What needs to be done: After locating the line that contains "Open the Help question mark icon", output that line and each one following it, exactly, to the end of the entries. No pictures.

(Stored data entries)
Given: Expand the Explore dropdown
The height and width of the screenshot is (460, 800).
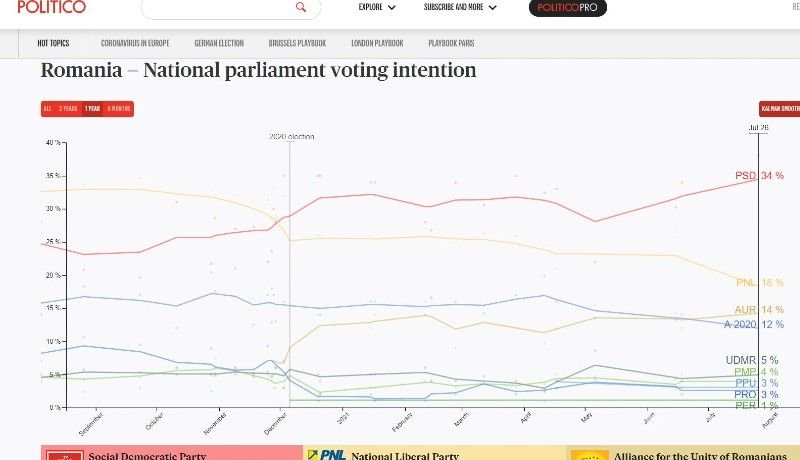Looking at the screenshot, I should point(377,7).
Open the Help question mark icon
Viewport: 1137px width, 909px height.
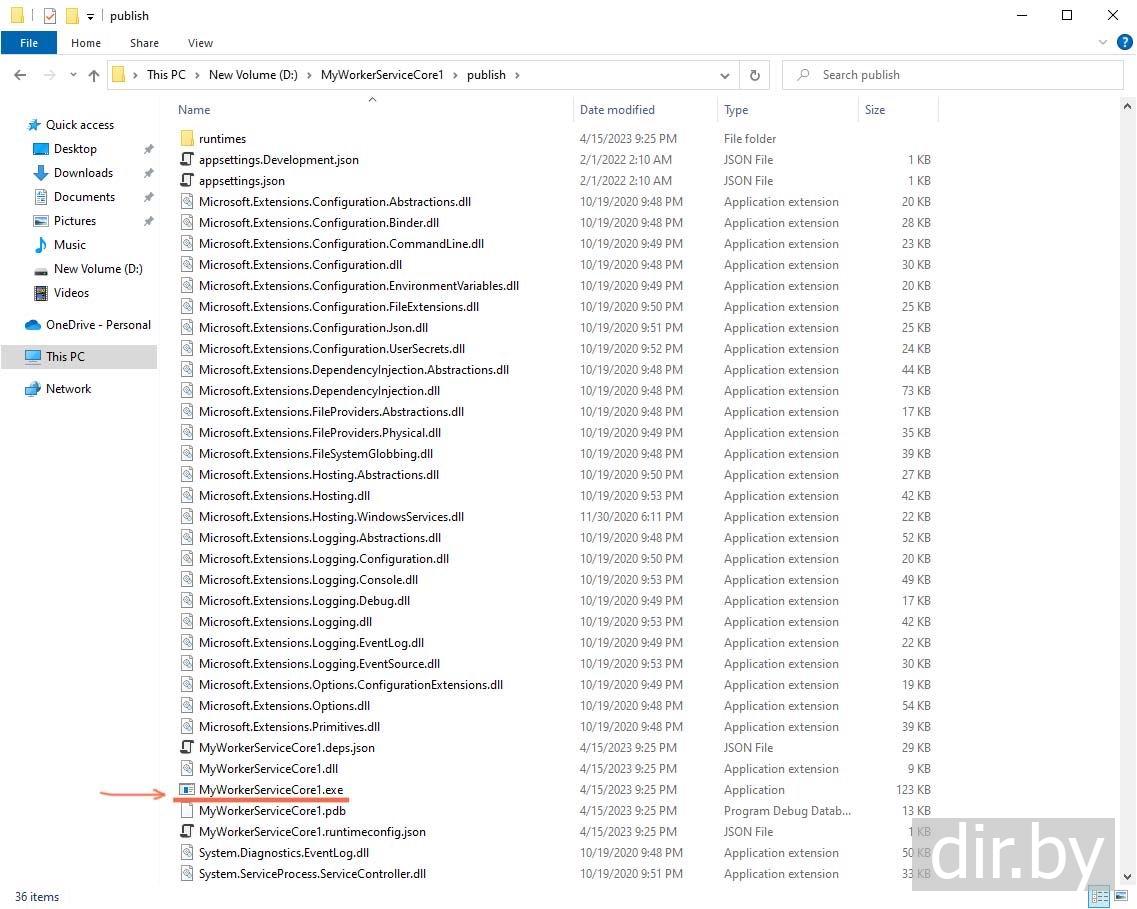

Answer to this task:
Open the Help question mark icon
Viewport: 1137px width, 909px height.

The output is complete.